── Data provided

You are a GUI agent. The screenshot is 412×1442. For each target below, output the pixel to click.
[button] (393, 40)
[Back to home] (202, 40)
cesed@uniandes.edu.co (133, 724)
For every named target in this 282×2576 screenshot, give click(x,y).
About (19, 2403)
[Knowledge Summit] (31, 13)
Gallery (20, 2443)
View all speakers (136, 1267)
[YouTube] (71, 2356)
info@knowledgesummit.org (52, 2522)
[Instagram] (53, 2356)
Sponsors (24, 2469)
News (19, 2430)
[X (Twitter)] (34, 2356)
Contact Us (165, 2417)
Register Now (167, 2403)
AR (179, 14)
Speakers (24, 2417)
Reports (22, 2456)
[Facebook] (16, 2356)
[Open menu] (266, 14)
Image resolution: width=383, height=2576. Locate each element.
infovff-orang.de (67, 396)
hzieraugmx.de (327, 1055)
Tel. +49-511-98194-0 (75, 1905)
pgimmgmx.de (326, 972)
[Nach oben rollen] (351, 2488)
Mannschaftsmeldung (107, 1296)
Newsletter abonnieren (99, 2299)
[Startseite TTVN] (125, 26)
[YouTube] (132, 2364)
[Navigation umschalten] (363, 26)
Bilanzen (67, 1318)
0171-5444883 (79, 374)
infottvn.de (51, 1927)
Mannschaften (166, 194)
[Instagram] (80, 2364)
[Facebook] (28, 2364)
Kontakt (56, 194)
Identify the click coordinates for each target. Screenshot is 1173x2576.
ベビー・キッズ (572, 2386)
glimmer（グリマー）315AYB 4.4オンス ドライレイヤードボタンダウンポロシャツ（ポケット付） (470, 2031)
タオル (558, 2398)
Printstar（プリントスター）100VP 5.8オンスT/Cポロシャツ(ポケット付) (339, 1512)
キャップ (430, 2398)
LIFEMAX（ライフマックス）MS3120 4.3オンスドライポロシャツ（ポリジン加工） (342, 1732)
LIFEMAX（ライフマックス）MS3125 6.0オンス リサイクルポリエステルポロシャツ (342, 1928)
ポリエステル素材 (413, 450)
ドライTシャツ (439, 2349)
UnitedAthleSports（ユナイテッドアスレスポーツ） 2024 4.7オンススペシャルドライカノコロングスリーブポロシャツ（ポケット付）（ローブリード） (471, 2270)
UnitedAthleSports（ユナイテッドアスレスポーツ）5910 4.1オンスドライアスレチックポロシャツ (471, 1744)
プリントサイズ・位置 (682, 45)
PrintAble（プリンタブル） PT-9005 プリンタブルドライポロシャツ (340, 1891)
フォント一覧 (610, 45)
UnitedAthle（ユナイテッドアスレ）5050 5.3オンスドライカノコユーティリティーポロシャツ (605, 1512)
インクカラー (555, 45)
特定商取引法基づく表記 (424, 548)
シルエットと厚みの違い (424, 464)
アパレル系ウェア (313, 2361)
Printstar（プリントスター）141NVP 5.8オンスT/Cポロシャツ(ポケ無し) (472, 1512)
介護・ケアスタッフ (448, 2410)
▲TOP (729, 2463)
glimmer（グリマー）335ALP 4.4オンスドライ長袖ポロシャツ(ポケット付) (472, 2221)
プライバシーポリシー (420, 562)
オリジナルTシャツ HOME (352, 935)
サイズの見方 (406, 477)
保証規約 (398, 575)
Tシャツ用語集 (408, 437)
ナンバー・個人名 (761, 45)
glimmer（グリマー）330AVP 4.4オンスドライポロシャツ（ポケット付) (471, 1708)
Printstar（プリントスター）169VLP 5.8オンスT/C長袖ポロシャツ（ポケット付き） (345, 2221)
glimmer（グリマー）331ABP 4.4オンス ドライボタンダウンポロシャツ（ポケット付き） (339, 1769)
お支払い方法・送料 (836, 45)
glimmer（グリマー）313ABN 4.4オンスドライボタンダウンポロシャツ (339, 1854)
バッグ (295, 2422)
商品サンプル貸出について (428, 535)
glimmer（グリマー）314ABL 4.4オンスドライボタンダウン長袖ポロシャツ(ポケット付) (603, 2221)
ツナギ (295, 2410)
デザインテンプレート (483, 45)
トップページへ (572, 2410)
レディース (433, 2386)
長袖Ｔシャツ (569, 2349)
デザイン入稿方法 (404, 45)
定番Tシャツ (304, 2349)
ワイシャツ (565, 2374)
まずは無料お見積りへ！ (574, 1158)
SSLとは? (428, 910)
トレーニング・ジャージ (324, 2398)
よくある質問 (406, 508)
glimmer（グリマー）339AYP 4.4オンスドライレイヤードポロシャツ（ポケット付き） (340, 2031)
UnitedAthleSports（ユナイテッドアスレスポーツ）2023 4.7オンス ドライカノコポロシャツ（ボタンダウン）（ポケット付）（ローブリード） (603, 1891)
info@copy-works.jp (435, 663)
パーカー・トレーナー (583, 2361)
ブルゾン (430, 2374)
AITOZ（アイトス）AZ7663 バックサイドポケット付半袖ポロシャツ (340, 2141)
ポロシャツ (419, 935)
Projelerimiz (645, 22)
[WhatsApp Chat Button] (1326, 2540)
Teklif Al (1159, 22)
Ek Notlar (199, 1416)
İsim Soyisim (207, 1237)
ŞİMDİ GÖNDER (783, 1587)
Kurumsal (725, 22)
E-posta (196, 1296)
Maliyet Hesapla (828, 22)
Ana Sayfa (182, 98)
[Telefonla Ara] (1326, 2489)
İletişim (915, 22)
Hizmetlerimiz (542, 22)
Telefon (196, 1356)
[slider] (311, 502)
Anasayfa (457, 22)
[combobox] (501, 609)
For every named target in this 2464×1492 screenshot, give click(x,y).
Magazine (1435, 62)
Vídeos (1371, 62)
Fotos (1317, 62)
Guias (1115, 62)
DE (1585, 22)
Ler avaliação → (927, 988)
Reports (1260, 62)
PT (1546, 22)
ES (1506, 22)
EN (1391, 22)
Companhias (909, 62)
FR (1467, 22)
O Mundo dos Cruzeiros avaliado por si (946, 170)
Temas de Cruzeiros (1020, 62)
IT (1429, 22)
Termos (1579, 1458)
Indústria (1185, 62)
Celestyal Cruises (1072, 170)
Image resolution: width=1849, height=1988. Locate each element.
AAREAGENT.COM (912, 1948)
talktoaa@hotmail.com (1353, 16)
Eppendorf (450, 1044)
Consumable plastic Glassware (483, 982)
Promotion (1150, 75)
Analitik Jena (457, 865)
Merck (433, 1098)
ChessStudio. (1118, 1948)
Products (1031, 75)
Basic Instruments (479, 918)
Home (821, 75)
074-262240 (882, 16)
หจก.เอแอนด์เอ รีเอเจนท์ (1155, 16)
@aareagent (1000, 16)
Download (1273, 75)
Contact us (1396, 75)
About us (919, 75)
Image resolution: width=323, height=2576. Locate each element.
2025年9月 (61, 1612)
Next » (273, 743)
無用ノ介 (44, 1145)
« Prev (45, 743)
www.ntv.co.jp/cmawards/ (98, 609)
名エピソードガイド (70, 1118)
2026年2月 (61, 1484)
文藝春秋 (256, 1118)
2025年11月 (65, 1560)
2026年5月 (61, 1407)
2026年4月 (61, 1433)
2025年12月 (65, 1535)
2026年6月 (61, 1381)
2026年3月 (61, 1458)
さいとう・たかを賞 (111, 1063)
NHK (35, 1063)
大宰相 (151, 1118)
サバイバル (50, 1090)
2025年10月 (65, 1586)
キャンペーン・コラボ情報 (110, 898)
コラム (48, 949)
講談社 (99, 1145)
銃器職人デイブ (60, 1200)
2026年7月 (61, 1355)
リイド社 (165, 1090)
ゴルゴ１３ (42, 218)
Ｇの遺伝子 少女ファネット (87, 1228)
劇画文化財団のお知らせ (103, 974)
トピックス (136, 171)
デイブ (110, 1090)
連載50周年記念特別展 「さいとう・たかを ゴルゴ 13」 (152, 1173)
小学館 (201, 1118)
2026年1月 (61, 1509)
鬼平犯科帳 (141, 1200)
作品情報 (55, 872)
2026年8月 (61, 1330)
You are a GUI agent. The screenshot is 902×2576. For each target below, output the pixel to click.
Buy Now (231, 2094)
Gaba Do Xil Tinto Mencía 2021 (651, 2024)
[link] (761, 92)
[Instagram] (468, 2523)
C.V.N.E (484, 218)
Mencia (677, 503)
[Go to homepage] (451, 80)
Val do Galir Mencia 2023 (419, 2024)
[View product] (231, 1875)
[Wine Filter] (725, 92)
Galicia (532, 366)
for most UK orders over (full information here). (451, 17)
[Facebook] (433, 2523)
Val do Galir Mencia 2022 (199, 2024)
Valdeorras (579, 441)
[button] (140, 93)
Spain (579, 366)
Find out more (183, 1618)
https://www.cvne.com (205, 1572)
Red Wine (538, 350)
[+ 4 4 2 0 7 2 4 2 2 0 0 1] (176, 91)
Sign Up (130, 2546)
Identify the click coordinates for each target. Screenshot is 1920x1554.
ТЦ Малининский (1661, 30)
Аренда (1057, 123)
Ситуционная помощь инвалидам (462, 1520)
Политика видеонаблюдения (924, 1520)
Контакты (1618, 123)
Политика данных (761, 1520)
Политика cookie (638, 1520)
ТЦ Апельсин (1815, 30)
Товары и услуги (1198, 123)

────

▸ Exercise goal:
Copy out verbatim the lines of the listing starting at the line containing "4.7オンススペシャルドライカノコロングスリーブポロシャツ（ポケット付）（ローブリード） (471, 2270)" and ending at the line containing "glimmer（グリマー）335ALP 4.4オンスドライ長袖ポロシャツ(ポケット付) (472, 2221)", including both of those lines.

▸ Finished exercise:
UnitedAthleSports（ユナイテッドアスレスポーツ） 2024 4.7オンススペシャルドライカノコロングスリーブポロシャツ（ポケット付）（ローブリード） (471, 2270)
UnitedAthleSports（ユナイテッドアスレスポーツ）5910 4.1オンスドライアスレチックポロシャツ (471, 1744)
プリントサイズ・位置 (682, 45)
PrintAble（プリンタブル） PT-9005 プリンタブルドライポロシャツ (340, 1891)
フォント一覧 (610, 45)
UnitedAthle（ユナイテッドアスレ）5050 5.3オンスドライカノコユーティリティーポロシャツ (605, 1512)
インクカラー (555, 45)
特定商取引法基づく表記 (424, 548)
シルエットと厚みの違い (424, 464)
アパレル系ウェア (313, 2361)
Printstar（プリントスター）141NVP 5.8オンスT/Cポロシャツ(ポケ無し) (472, 1512)
介護・ケアスタッフ (448, 2410)
▲TOP (729, 2463)
glimmer（グリマー）335ALP 4.4オンスドライ長袖ポロシャツ(ポケット付) (472, 2221)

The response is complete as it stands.